Free Radical Biology and Medicine (Impact Factor: 5.71). 10/2005; 39(5):584-9. DOI: 10.1016/j.freeradbiomed.2005.04.020
Source: PubMed

ABSTRACT The aetiology of chronic fatigue syndrome (CFS) is unknown; however, recent evidence suggests excessive free radical (FR) generation may be involved. This study investigated for the first time levels of 8-iso-prostaglandin-F(2 alpha)-isoprostanes alongside other plasma markers of oxidative stress in CFS patients and control subjects.
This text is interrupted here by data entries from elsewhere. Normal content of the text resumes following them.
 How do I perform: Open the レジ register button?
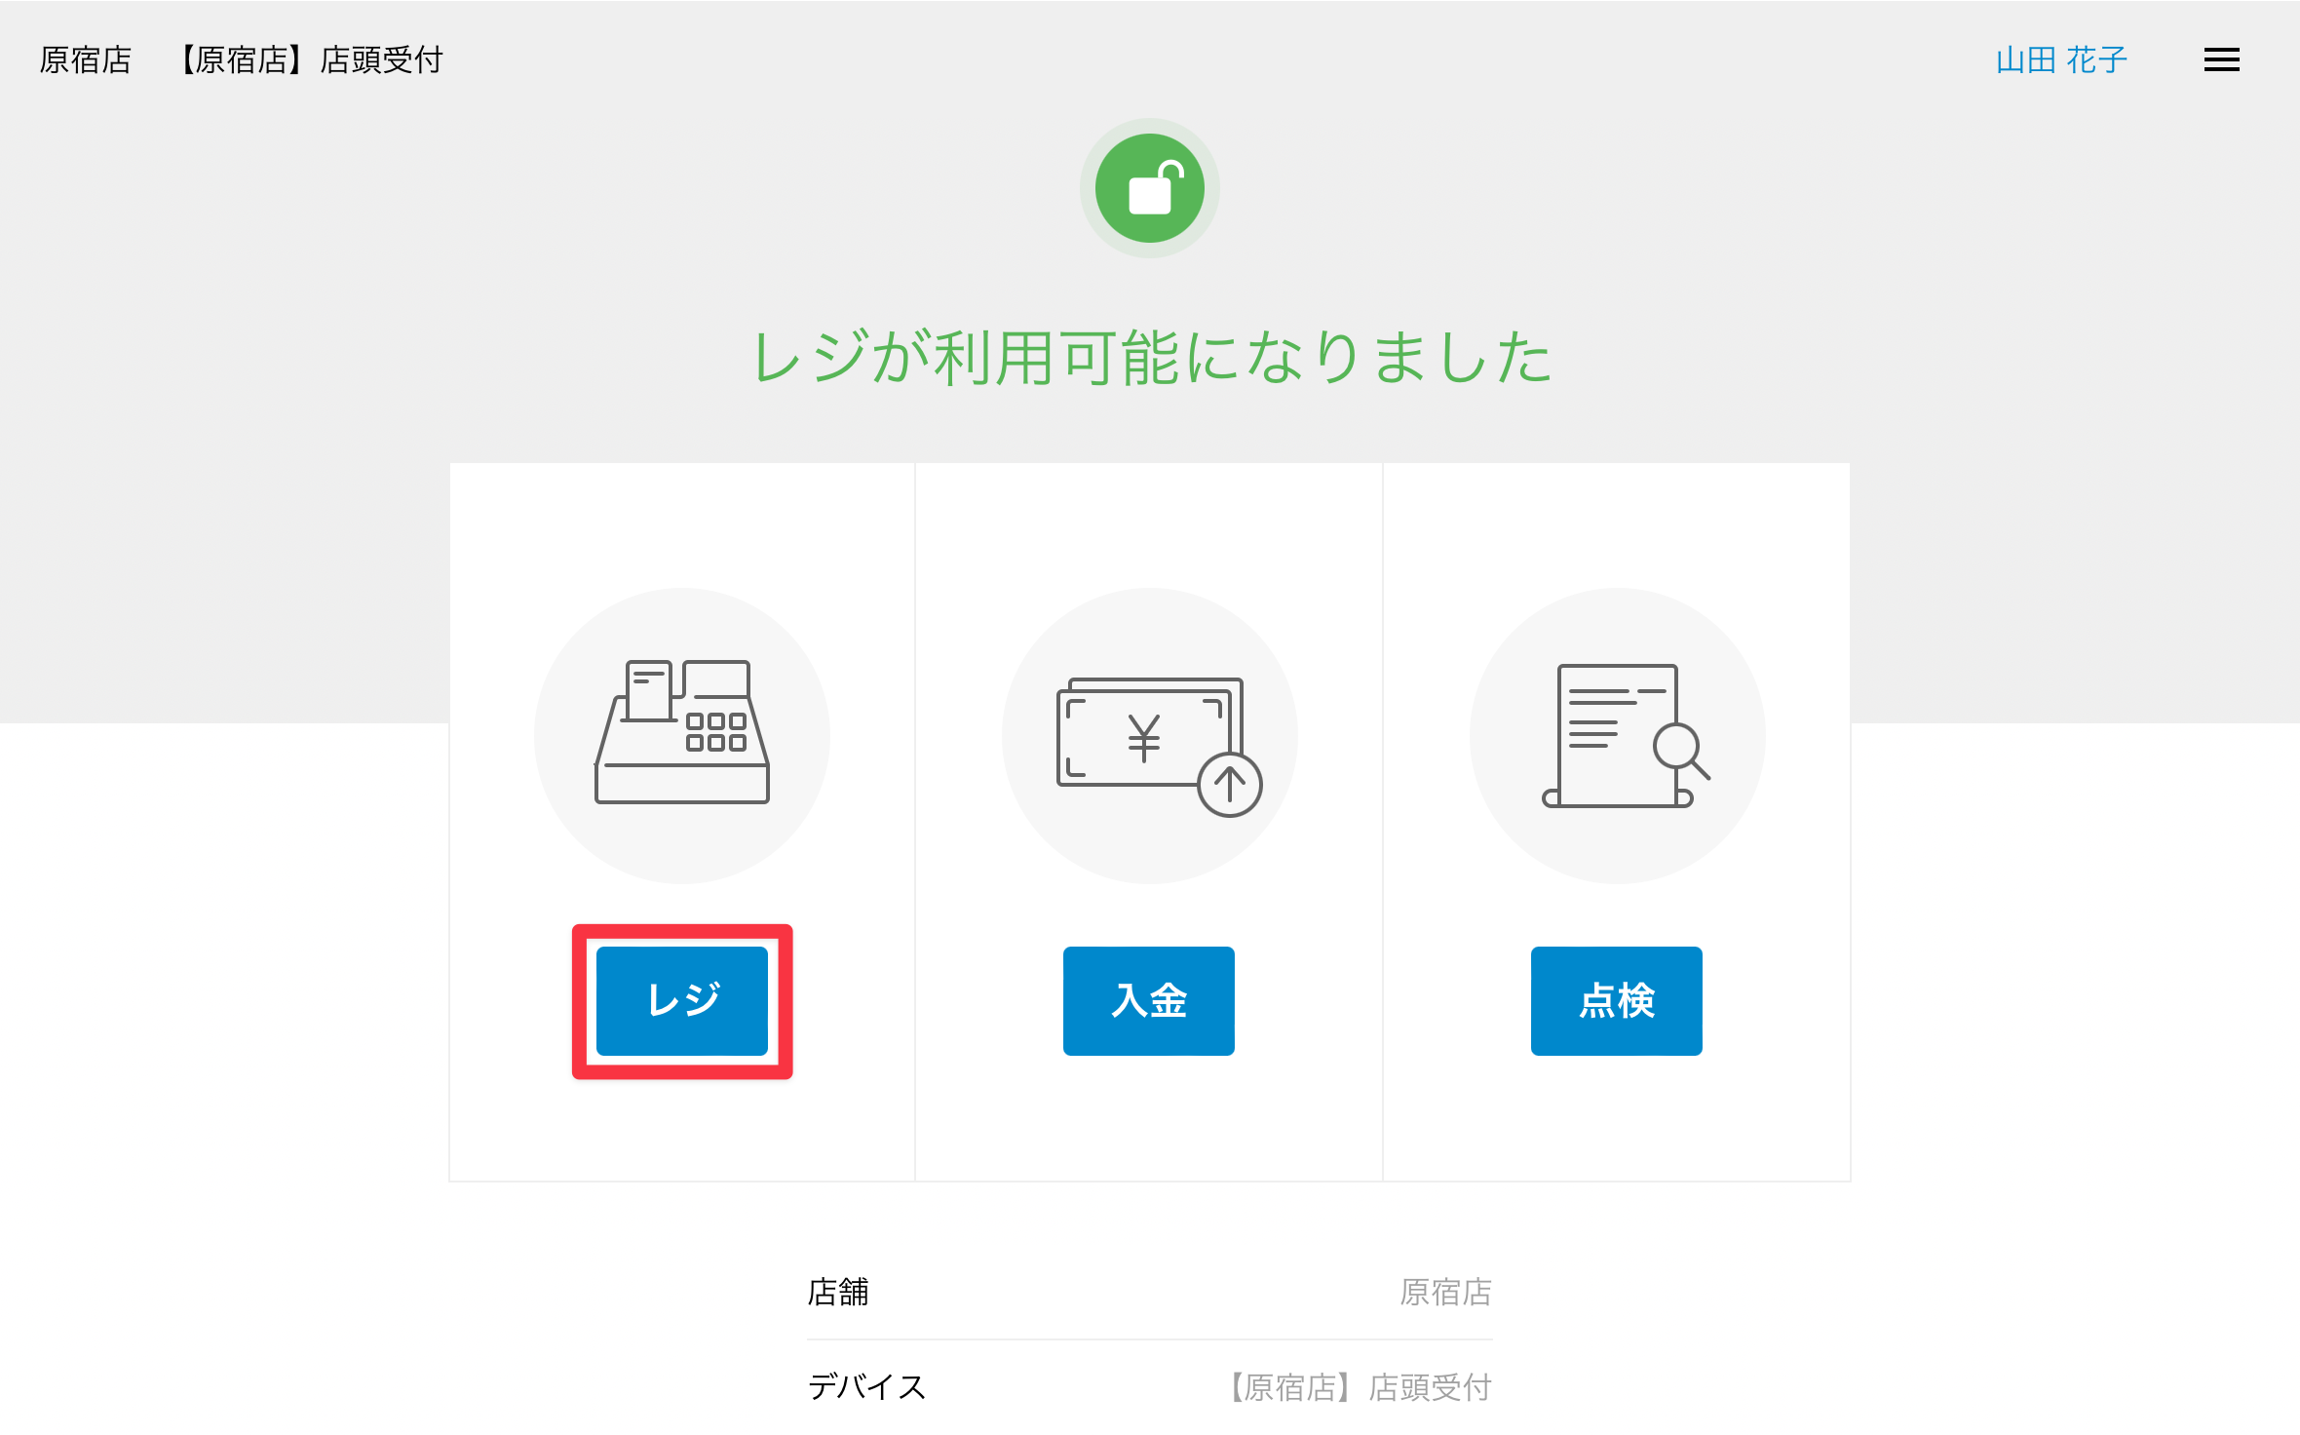tap(682, 1000)
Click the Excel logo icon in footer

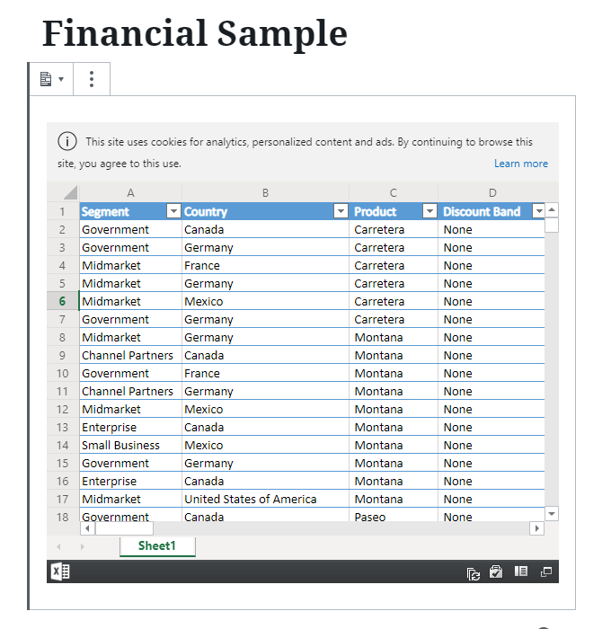point(60,571)
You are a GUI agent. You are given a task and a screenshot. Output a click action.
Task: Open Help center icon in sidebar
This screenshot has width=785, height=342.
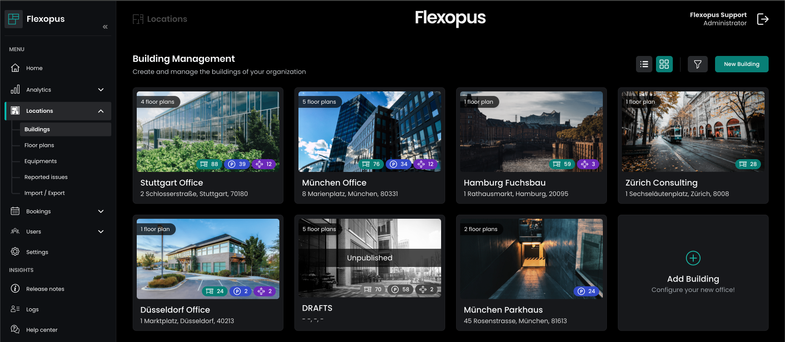pyautogui.click(x=15, y=329)
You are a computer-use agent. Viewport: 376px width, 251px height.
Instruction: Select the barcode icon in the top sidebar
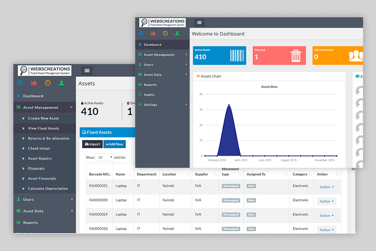[x=142, y=33]
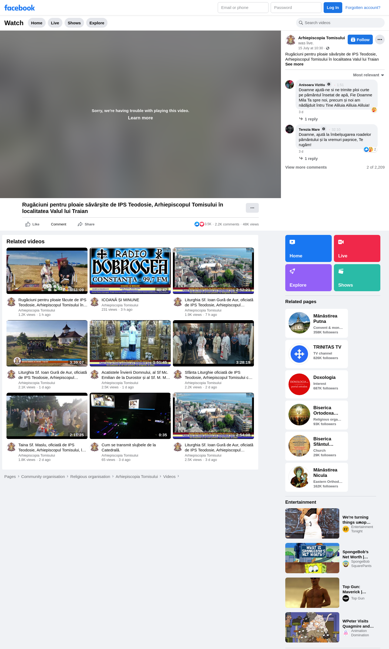Follow Arhiepiscopia Tomisului page
The image size is (389, 649).
360,40
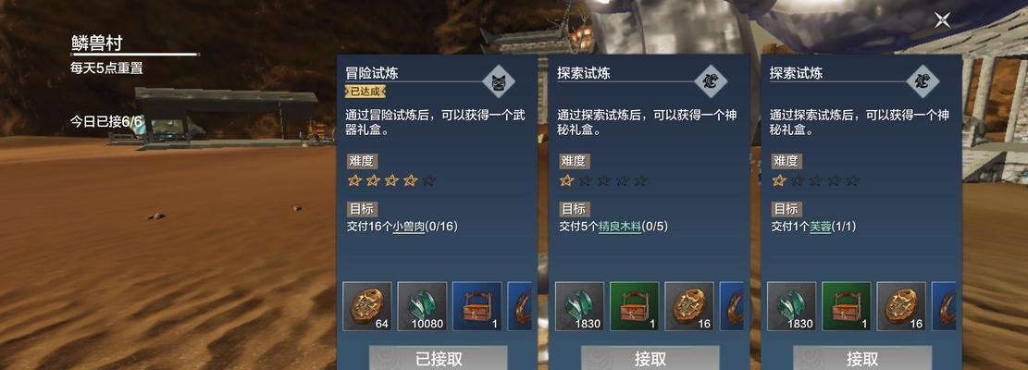This screenshot has width=1028, height=370.
Task: Click the 冒险试炼 four-star difficulty rating
Action: pos(391,180)
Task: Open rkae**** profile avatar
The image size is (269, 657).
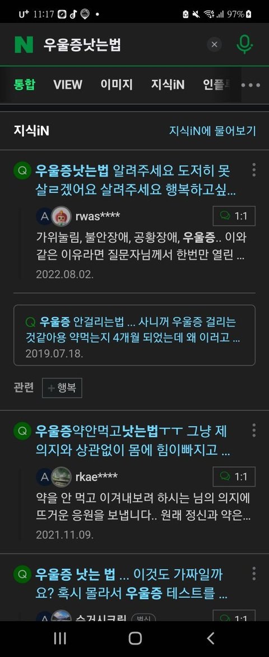Action: [62, 476]
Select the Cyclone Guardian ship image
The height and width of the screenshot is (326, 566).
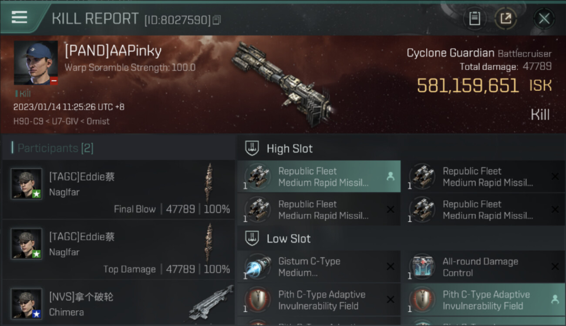[x=283, y=83]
Forty-seven patients (18 males, 29 females, mean age 48 [19--63] years) who fulfilled the Centres for Disease Control classification for CFS and 34 healthy volunteers (13 males, 21 females, 46 [19--63] years) were enrolled in the study. The CFS patients were divided into two groups; one group had previously defined cardiovascular (CV) risk factors of obesity and hypertension (group 1) and the second were normotensive and nonobese (group 2). Patients had significantly increased levels of isoprostanes (group 1, P=0.007; group 2, P=0.03, unpaired t test compared to controls) and oxidised low-density lipoproteins (group 2, P=0.02) indicative of a FR attack on lipids. CFS patients also had significantly lower high-density lipoproteins (group 1, P=0.011; group 2, P=0.005). CFS symptoms correlated with isoprostane levels, but only in group 2 low CV risk CFS patients (isoprostanes correlated with; total symptom score P=0.005; joint pain P=0.002; postexertional malaise P=0.027, Pearson). This is the first time that raised levels of the gold standard measure of in vivo oxidative stress (isoprostanes) and their association with CFS symptoms have been reported.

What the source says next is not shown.